Saliva Cited as Reservoir of Diagnostically Valuable RNA Species

Saliva has been shown to be a source for several classes of RNA molecules that can provide genomic information, which can be used to diagnose both chronic and acute diseases.

A recent study showed that despite the presence of proteolytic enzymes and other potentially degrading substances, saliva contains several classes of diagnostically valuable RNA molecules including microRNAs (miRNAs), piwi-interacting RNAs (piRNAs), and circular RNAs (circRNAs).

MicroRNAs are snippets of about 20 nucleotides that block gene expression by attaching to molecules of messenger RNA (mRNA) in a fashion that prevents them from transmitting the protein synthesizing instructions they had received from the DNA. Circular RNA (or circRNA), unlike linear RNA, forms a covalently closed continuous loop with the 3' and 5' ends normally present in an RNA molecule joined together.

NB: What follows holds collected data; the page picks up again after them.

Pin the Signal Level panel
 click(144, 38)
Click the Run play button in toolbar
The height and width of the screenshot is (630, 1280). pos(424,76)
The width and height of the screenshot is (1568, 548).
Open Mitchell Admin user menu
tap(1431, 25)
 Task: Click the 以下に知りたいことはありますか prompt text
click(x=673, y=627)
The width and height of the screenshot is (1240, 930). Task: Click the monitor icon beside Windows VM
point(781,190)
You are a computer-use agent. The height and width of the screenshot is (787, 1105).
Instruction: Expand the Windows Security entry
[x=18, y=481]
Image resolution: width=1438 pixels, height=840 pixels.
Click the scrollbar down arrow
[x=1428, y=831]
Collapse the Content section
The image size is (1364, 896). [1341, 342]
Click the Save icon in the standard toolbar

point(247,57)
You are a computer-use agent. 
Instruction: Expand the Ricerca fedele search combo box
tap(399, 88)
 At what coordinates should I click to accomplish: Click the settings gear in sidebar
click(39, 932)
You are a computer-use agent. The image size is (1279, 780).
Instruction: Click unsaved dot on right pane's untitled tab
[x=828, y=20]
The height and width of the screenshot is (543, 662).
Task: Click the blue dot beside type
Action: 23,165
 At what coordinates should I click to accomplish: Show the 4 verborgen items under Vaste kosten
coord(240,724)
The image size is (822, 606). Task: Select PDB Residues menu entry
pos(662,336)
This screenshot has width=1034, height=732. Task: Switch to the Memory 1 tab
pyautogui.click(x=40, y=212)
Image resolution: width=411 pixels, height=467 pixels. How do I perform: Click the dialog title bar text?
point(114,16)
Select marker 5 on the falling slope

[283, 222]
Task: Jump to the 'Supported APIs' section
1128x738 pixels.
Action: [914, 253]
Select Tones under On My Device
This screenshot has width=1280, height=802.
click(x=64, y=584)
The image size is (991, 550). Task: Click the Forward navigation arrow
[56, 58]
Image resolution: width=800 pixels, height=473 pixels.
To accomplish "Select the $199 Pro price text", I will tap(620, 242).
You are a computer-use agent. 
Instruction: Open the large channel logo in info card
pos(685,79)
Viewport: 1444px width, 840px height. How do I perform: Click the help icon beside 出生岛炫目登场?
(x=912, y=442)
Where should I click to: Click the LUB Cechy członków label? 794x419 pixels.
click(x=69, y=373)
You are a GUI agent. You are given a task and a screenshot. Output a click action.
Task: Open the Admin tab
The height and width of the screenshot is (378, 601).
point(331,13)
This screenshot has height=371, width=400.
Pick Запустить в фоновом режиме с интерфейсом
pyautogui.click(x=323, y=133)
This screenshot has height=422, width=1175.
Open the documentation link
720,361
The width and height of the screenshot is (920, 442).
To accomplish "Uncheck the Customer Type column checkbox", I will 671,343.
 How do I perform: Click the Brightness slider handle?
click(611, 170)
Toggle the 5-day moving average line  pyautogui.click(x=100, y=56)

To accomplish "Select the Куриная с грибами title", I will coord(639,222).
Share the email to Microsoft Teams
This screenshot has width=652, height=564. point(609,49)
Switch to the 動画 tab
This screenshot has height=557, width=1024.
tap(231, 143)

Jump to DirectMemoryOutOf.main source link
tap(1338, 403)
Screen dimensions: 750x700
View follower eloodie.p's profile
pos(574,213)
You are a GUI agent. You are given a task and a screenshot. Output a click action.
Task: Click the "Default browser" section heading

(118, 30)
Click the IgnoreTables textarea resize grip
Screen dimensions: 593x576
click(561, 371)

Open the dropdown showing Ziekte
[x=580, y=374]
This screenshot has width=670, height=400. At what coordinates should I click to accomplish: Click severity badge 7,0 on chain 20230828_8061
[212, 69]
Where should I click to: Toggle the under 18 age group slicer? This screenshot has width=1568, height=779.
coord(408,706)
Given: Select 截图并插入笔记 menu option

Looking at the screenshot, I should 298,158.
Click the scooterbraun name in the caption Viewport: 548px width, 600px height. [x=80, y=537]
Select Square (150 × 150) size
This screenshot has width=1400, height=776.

This feature confers numerous properties to circular RNAs, many of which have only recently been identified. While many circular RNAs arise from otherwise protein coding genes, circular RNAs have not been shown to code for proteins and have, therefore, been categorized as noncoding RNA. Piwi-interacting RNA (piRNA) is the largest class of small non-coding RNA molecules expressed in animal cells. piRNAs form RNA-protein complexes through interactions with piwi proteins. These piRNA complexes have been linked to both epigenetic and post-transcriptional gene silencing particularly those in spermatogenesis. They are distinct from microRNA in size (26–31 nucleotides rather than 21–24 nucleotides), lack of sequence conservation, and increased complexity.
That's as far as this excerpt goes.